Records supplied ->
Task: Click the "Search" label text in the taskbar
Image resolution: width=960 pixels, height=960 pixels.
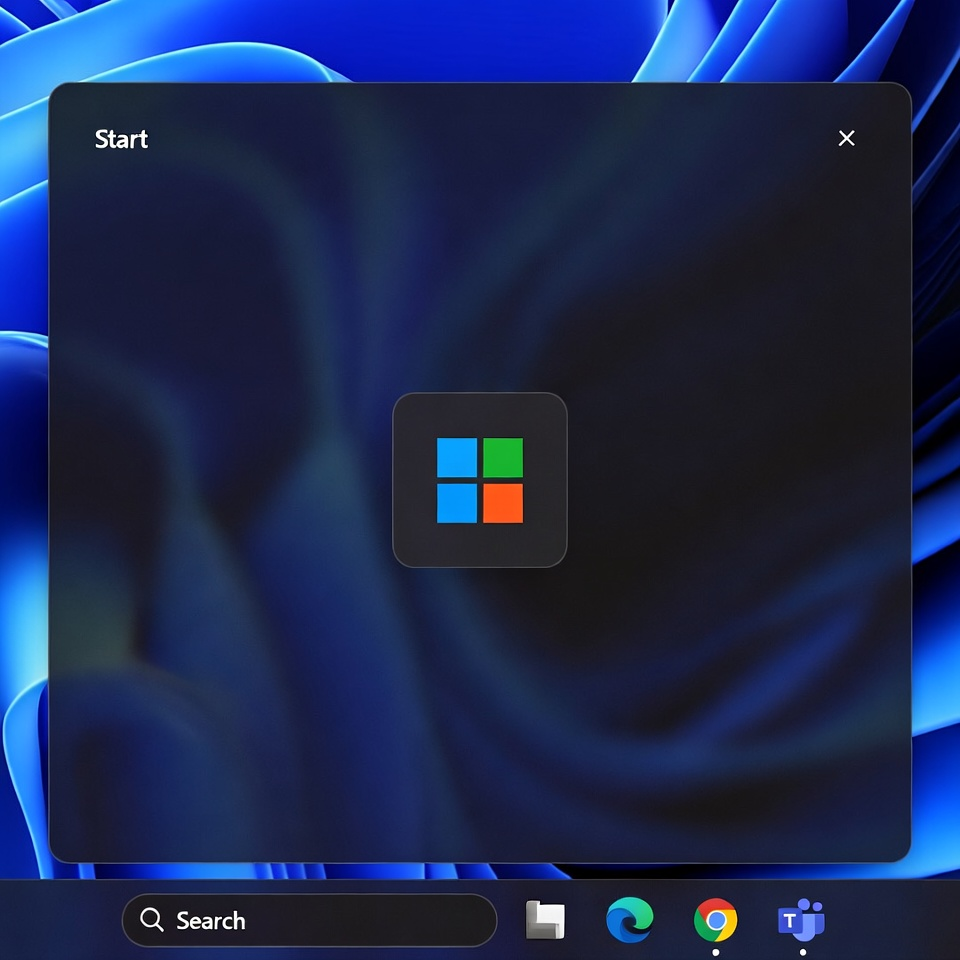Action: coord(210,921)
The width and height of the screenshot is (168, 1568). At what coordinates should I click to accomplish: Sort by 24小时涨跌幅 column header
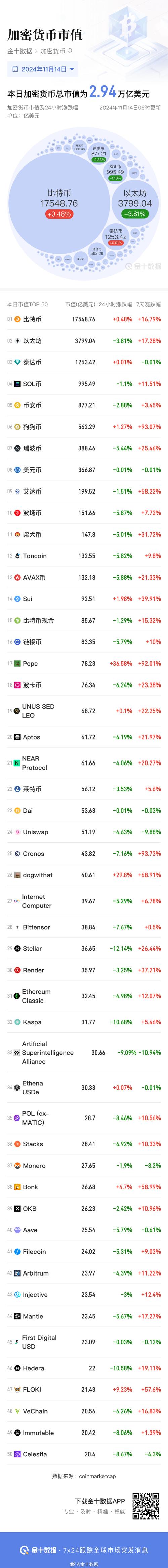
--
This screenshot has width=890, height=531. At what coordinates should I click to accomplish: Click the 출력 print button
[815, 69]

Aim of the exercise ->
Your answer should consist of the lines above between those holding "Task: Click the" and "The width and", inclusive, reproduced word for word and without pictures.

Reply to the task ->
Task: Click the "Search" label text in the taskbar
Image resolution: width=960 pixels, height=960 pixels.
Action: coord(210,921)
The width and height of the screenshot is (168, 1568). At what coordinates should I click to accomplish: Sort by 24小时涨跌幅 column header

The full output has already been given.